Requirements> Beginning at the line that contains "Task: Select the 20 - Fetch bar" and stopping after the line that contains "Action: [x=574, y=771]", swap "Samsung" for "Nokia" in the entries. Reproduce only those lines, with everything else left unchanged.

(Collected data entries)
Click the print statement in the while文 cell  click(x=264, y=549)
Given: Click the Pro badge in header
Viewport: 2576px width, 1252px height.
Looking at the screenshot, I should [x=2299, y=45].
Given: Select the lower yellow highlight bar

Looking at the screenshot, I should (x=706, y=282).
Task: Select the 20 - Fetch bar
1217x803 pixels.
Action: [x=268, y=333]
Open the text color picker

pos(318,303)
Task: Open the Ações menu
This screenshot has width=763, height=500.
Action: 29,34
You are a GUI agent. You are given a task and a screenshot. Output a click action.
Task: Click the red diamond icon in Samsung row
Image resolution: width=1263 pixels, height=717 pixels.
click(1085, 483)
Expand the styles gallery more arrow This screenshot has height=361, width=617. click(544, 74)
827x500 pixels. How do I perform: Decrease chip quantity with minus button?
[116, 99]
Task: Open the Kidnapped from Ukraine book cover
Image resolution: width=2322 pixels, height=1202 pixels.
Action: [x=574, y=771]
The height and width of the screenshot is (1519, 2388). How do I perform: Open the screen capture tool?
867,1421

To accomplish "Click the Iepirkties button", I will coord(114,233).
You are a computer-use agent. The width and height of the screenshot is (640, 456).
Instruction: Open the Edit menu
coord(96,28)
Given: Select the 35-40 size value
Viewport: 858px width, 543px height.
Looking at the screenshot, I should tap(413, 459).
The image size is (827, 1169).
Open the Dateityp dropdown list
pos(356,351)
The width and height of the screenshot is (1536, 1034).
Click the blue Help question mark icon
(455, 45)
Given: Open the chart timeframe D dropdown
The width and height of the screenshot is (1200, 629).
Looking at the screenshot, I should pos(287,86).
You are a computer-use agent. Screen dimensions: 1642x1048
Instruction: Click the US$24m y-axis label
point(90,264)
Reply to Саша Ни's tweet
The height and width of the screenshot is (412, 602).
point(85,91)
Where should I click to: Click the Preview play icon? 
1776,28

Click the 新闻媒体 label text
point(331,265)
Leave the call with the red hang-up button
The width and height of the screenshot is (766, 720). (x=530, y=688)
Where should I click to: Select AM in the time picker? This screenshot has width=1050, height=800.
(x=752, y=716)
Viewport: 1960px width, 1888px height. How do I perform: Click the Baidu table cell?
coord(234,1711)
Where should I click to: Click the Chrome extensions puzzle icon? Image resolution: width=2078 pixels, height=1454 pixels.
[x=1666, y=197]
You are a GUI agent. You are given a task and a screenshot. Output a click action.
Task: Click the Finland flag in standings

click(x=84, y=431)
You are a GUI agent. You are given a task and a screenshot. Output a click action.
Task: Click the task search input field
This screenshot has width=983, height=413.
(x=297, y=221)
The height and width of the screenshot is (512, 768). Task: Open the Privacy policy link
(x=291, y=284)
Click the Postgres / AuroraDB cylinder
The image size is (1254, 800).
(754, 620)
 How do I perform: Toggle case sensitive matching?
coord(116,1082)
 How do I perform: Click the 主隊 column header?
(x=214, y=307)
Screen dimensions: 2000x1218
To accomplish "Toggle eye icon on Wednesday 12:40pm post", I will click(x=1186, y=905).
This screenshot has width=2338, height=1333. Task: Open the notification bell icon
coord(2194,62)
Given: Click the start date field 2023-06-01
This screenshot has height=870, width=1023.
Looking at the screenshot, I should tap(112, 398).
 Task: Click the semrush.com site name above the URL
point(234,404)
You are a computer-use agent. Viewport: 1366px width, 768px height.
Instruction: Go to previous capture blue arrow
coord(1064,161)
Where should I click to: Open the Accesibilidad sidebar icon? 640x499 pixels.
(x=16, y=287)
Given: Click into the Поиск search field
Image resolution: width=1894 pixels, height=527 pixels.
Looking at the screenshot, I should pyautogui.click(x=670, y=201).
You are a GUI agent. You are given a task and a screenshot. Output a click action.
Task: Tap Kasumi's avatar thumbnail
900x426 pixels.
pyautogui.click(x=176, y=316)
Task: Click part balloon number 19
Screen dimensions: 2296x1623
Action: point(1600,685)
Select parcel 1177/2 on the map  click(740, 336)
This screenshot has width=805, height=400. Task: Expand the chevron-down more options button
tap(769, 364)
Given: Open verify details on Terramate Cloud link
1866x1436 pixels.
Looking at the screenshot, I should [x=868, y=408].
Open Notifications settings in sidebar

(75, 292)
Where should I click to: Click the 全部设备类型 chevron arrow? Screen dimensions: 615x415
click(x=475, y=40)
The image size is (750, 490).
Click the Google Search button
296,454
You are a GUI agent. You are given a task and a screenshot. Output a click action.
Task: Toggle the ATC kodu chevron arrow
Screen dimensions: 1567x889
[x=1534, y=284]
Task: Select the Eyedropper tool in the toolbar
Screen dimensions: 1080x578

Output>
Task: Select the 20 - Fetch bar
1217x803 pixels.
Action: [x=268, y=333]
Open the text color picker

pos(318,303)
Task: Open the Ações menu
This screenshot has width=763, height=500.
Action: 29,34
You are a GUI agent. You are given a task and a screenshot. Output a click action.
Task: Click the red diamond icon in Nokia row
Image resolution: width=1263 pixels, height=717 pixels.
click(1085, 483)
Expand the styles gallery more arrow This screenshot has height=361, width=617. click(544, 74)
827x500 pixels. How do I perform: Decrease chip quantity with minus button?
[116, 99]
Task: Open the Kidnapped from Ukraine book cover
Image resolution: width=2322 pixels, height=1202 pixels.
Action: [x=574, y=771]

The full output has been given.